I enjoy trading and swapping different cameras and trying them out almost as much as taking the photos themselves. I would consider myself enthusiast with an ok knowledge of the basics. I will write a review based on this, more experienced shooters may find it to basic. I also will only comment on user experience based on photos, not comparisons per say
BACKGROUND
While on holidays in Croatia 2 years ago my Canon 24-105L lens failed. I could manually adjust this but that is not the way I normally shoot. I had a 50mm prime and a Canon 5d with me and felt restricted with the prime lens as it was mainly for evening street photos that I wanted this lens for on this trip. A little frustrated and realising I had now approx 2kg of photo gear with me, but unable to take the type of shots i wanted, maybe a smaller set up was the answer. Maybe a little knee jerk, but on my return home I got the 24-105L repaired and sold all my canon gera, 5d, 1d mark 2 and various lenses.
A friend was selling his Olympus EM5 as he was upgrading to the EM1. He loaned me the Olly for a week or so and I never gave it back. I pretty much told him afer a few hours that I would buy the camera off of him, and this was on shots taken with only the two basic lenses (14-42 and 40-150). So its a ten out of ten camera right?- well not quite, but it is quite a bit better than I expected.
If you need to know about video you will have to look somewhere else- I know it does video but video does not interest me so how good the video is can be found on a different persons review, sorry.
IMAGE QUALITY
This is where the Olympus surprised me. Olympus jpegs are very very good. I still shoot raw with this camera, but find my processing in raw barely improves on the jpegs straight out of camera. When you buy the camera it is by default selected to some kind of warm bias WB. I am not sure why, but shots are a bit orangy until you find this setting and turn it off.
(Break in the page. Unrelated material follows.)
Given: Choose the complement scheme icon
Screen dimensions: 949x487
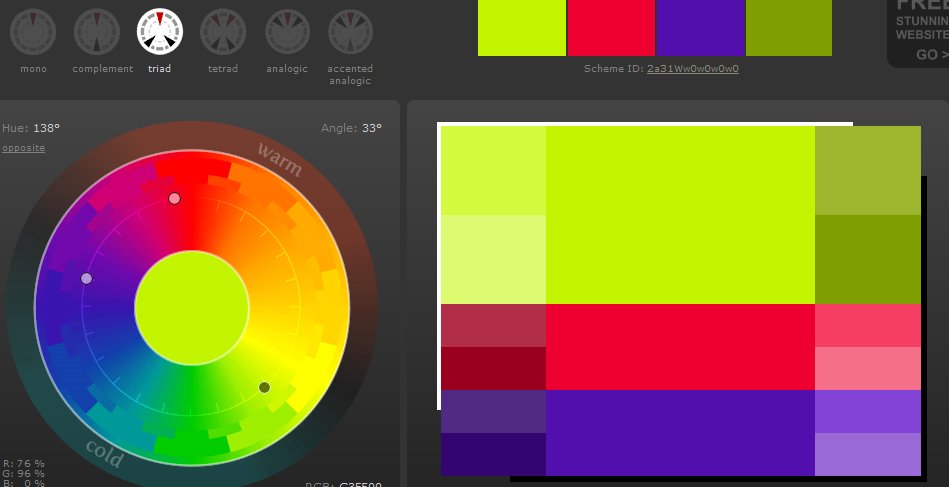Looking at the screenshot, I should click(96, 31).
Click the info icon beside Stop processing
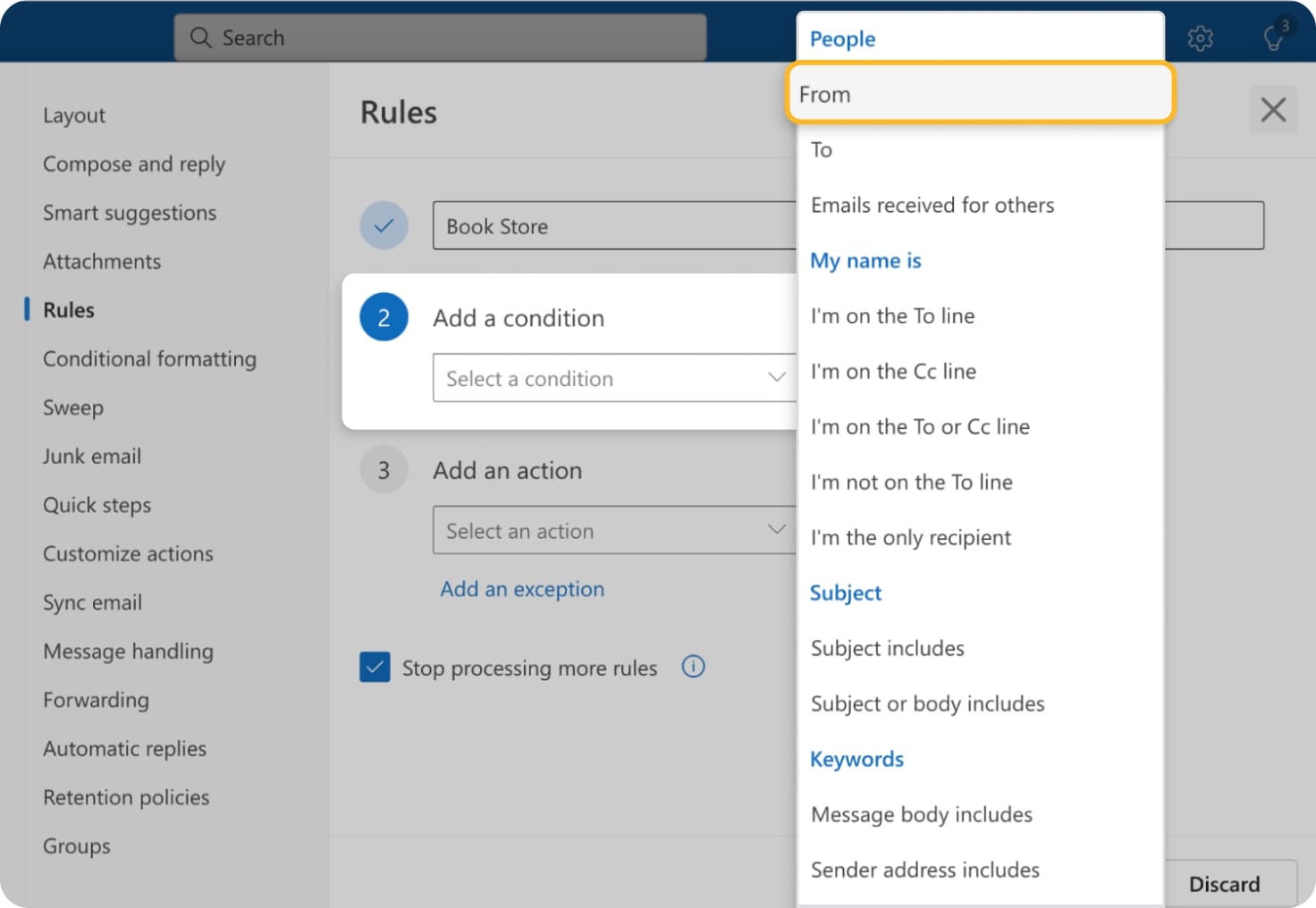Viewport: 1316px width, 908px height. [x=693, y=667]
Olympus jpegs are well saturated with very nice natural colour tones, for the most part I think they are better than Canon or Nikon SOOC (thats just my opinion). Skin tones seem naturally rendered. Metering is for the most part very accurate, I rarely have issues just using evaluative metering. It definetely has better dynamic range than my 5d had, allowing better definition when shooting into the light (this is apparent on sooc jpegs, but also if post processibg a difficult raw file). The olympus noise is well controlled in the jpeg engine, and I would be very happy generally with ISO 1600 jpegs, and ISO 3200 from a raw file with a bit of care (to be fair, I think a person selling photos might not find these settings acceptable). I have shot well above these settings also but more to get the shot than to have a great photograph.
Raw files are a little more muted and noiser initially than jpegs but post process well in lightroom, and I would say that the Olympus produces nicer files than my previoously owned 7d. Id consider the noise of both these similar at similar iso levels.
BUILD/EROGONOMICS
This camera seems very well built. It is a quite heavy for size metal body and weather sealed to a quite high level with the appropriate lenses. The screen is tilt out on quite a rigid hinge and feels strong also. The buttons are many, and are quite small. This may be an issue for bigger handed people. Sone say the buttons feel cheap, maybe they are not up to quality of rest of camera, but they are up to task. There are twin dials and plenty of fn customisation buttons. There is also a feature called "super control panel" which is by default set to off. Why olympus have this set to off I dont know, it transforms the camera from an awkward to use camera to one of the easiest cameras I have ever used. When set to on, one can just press ok on back of camera, screen lights up with finger access to all the usual settings, WB, Metering, FPS, Quality,Flash settings, its just brilliant.
Menus are awkward on this camera, they take time to set up but make a very user friendly user experience if you take the time to do so.
PERFORMANCE
Instantaneous single focus, up to 9fps, touch screen to focus and take shot if required, what more could you want? Well, continuous tracking focus is very very poor with this camera. It is not a sports or action camera because of this. In reality if you can follow a moving subjuct on the rear touchscreen and tip where the moving object is in single focus, you can work around, the single af is that good, but its not a camera build for this type of shooting. I bought into a nikon dslr system again for when I want to do this type of shot.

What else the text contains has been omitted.